Lütfen bekleyin..
Munzur Haber / Demokrasi ve adalet çapulculuğu / Hasan Bildirici

Demokrasi ve adalet çapulculuğu / Hasan Bildirici

25 Haziran 2017, 21:02

"CHP yönetimi ve yüksek düzeydeki yandaşlarının Türkiye’de demokrasi ve adalet adına yaptıklarını “demokrasi ve adalet çapulculuğu” olarak değerlendiriyorum."

Sosyalist olmadıkları halde, sosyalistlik numarasıyla bir çok Rus yönetici Rusya’yı nasıl yıllarca sosyalist olarak idare ettiyse, CHP de demokrat olmadığı halde yıllardır Türkiye’yi demokratların ve solcuların sığınağı olarak idare etti. Hala bir çok solcu, demokrat, Alevi CHP’nin gerçekten demokrat olduğuna inanır ve bu partinin önderlerinin, bir dönem Ecevit’in yaptığı gibi, giriştikleri  sokak haraketlerine yüksek düzeyde adalet ve demokratlık anlamı yüklerler.

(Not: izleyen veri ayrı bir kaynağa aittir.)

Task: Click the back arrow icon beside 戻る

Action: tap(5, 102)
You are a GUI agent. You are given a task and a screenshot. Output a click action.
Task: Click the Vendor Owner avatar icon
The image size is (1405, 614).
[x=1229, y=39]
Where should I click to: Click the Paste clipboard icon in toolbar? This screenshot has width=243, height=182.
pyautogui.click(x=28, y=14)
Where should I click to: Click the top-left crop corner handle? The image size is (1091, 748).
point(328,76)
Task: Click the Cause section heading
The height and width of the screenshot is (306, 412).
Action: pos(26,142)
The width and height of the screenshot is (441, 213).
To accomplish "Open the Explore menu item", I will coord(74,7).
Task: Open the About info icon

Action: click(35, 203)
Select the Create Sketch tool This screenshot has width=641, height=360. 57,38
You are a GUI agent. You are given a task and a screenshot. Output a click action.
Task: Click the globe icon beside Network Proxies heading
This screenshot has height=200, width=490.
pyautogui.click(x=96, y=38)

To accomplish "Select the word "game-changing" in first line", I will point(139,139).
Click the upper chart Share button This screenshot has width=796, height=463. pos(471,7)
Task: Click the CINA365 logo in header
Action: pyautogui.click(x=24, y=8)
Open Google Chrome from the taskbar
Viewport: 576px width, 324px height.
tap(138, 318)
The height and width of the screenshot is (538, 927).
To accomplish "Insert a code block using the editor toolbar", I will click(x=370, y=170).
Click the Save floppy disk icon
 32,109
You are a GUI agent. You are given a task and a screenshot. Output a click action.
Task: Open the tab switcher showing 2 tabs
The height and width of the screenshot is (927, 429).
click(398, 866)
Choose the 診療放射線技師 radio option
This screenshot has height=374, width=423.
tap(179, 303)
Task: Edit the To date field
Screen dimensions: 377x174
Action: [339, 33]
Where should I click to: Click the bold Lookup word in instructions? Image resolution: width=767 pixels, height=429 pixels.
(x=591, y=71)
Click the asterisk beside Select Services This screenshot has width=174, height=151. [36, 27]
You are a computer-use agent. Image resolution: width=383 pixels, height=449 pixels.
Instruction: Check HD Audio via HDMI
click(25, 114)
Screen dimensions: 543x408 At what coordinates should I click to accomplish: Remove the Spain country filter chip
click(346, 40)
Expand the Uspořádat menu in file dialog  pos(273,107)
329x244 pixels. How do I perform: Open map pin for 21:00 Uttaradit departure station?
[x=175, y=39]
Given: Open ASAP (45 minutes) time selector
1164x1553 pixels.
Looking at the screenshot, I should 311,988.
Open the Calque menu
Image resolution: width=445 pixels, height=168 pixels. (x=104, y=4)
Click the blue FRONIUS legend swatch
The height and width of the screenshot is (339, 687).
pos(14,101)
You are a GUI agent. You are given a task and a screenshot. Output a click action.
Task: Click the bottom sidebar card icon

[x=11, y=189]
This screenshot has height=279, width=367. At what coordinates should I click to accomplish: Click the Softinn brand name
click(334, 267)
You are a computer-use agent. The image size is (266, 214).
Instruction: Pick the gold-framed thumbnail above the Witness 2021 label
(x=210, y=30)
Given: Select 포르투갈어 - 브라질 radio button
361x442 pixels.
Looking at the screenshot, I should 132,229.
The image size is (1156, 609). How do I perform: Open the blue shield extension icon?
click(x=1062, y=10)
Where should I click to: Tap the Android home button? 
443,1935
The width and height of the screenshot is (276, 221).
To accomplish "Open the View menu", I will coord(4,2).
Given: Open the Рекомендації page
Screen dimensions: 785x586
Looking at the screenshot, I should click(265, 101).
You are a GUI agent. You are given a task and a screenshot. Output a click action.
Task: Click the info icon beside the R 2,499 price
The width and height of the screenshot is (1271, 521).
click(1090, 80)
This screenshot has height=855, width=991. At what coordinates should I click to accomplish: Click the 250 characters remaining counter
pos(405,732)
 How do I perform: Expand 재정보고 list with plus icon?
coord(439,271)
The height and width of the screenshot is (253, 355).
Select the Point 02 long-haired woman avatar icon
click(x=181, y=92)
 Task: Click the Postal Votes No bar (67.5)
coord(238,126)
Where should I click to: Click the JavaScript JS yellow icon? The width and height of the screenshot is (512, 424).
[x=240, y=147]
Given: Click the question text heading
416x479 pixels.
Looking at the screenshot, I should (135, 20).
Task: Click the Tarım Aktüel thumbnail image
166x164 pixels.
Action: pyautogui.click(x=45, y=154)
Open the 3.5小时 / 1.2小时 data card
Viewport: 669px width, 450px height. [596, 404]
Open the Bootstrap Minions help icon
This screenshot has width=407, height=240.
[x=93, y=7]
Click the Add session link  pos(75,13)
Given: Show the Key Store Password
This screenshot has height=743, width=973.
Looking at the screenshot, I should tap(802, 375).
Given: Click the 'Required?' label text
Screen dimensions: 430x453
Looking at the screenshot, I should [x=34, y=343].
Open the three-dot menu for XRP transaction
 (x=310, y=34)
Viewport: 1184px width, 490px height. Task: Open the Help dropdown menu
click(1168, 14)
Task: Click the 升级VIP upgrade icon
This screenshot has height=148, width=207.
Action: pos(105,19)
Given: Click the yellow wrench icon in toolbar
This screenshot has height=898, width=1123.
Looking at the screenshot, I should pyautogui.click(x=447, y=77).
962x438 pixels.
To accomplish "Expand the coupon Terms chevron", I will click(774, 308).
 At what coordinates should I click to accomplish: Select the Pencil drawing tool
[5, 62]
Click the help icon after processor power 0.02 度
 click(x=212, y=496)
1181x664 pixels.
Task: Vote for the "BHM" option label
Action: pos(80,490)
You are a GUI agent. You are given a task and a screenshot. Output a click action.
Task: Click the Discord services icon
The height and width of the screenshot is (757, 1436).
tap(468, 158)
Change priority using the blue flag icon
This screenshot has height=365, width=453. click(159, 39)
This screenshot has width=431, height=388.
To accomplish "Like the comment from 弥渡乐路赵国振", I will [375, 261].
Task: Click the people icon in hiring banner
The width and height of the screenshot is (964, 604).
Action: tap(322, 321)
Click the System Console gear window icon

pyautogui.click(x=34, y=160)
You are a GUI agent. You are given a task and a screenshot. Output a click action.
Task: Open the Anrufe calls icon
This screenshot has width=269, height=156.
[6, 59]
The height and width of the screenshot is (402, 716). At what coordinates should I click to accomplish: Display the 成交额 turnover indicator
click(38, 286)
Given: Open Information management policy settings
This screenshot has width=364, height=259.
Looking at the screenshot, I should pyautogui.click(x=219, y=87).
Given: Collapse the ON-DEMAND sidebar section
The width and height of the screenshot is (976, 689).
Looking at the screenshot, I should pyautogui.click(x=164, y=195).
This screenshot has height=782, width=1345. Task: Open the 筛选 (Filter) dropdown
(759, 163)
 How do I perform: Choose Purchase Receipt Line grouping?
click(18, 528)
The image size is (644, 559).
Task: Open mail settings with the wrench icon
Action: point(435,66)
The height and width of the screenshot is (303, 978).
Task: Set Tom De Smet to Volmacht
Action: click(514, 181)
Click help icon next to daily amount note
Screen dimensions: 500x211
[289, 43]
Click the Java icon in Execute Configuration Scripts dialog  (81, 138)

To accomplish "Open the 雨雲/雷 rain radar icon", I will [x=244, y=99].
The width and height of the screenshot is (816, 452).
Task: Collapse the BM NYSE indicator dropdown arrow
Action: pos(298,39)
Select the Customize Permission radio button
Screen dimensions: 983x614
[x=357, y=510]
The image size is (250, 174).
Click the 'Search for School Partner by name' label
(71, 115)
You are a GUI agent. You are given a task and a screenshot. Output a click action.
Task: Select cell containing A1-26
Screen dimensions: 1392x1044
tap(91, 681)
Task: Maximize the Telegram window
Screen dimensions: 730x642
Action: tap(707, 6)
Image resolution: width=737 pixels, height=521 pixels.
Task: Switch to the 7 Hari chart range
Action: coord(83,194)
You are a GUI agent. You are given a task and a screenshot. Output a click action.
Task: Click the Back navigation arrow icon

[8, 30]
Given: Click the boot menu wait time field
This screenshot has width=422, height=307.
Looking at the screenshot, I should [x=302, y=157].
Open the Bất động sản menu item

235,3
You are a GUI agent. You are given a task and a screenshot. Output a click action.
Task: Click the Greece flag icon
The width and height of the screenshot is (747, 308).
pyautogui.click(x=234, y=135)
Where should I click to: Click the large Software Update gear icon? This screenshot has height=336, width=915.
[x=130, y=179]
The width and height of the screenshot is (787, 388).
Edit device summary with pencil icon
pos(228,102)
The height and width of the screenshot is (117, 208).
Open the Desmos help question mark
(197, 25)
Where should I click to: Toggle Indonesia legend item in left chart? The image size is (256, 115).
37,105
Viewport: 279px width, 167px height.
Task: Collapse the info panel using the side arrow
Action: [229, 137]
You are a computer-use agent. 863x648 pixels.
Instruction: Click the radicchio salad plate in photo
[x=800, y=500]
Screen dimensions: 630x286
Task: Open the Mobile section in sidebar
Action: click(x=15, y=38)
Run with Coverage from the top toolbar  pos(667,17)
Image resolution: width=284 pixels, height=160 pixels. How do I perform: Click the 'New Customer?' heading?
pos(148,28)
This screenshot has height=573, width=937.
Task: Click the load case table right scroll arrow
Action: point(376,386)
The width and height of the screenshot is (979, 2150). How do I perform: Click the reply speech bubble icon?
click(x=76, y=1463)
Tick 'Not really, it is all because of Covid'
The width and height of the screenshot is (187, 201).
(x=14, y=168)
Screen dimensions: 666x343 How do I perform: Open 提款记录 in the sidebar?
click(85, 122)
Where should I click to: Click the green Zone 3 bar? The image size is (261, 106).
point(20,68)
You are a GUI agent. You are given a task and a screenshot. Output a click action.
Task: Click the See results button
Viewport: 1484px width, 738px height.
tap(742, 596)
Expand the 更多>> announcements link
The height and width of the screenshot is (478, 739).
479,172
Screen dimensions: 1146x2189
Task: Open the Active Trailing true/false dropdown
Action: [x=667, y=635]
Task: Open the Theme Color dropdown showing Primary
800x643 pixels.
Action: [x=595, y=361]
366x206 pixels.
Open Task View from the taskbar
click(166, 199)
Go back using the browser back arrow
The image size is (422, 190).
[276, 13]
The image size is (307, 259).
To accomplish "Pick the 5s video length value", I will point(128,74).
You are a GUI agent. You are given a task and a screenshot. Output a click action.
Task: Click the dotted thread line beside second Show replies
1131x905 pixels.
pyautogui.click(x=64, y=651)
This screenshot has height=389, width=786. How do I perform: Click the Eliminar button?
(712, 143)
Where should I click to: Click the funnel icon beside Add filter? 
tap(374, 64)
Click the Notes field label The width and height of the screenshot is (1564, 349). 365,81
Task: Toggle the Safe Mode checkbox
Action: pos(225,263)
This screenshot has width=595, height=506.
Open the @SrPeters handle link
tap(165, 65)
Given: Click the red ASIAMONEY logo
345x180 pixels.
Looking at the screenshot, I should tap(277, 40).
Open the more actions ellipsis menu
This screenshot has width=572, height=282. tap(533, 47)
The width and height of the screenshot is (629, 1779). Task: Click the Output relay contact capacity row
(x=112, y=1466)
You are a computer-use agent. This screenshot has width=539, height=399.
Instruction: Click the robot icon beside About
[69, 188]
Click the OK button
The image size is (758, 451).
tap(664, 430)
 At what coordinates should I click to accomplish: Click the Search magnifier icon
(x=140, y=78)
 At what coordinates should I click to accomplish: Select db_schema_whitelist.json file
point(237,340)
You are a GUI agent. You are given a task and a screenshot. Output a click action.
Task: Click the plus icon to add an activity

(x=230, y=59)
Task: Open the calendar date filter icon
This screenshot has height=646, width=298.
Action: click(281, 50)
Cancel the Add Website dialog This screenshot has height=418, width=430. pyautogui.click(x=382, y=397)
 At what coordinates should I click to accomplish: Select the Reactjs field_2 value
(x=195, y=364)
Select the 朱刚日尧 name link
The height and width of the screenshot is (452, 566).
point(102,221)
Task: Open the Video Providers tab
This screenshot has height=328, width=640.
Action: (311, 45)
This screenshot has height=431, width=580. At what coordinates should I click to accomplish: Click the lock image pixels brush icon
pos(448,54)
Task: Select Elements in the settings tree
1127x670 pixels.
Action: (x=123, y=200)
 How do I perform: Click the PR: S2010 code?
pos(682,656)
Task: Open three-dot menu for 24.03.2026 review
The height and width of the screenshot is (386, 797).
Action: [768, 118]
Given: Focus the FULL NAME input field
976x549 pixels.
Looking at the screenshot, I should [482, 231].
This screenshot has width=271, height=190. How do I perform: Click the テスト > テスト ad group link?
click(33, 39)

Bu işin ustası Ecevit idi. Devletle arasına mesafe koymuş gibi, Türkiye’yi yıllarca dağ taş yürüdü, bizim gibi muhalif gençlerin, daha sonra işkencede kırdırılacak olan ellerine dağ taş şu sloganları yazdırttı:

“Umudumuz Karaoğlan”

“Halkçı Ecevit”

“Sev Kardeşim”

“Hayat bayram olsa”

“Ak günler Ecevit’le gelecek!”

Ecevit’le gele gele DSP-MHP koalisyonu geldi.

Ecevit, 12 Eylül öncesi CHP’yi MHP’ye karşı koruyan sol ile değil, binlerce CHP’linin kanını döken MHP ile iktidar koalisyonu yaptı. Üstelik koalisyon yaptığı MHP’nin meclis grubunda toplu cinayet ve katillikten yargılanmış en az 10 milletvekili vardı.

Kürtlere karşı acımasız bir savaş sürdüren ve aşırı bunamadan dolayı bakanlar kurulu toplantılarına bazen unutkanlıktan çorapsız katılan Ecevit, 1999 yılında başbakan olarak PKK lideri Öcalan’ın Türkiye’ye getirilişini yüksek ses ve cin gibi bir zeka ile duyuruyordu.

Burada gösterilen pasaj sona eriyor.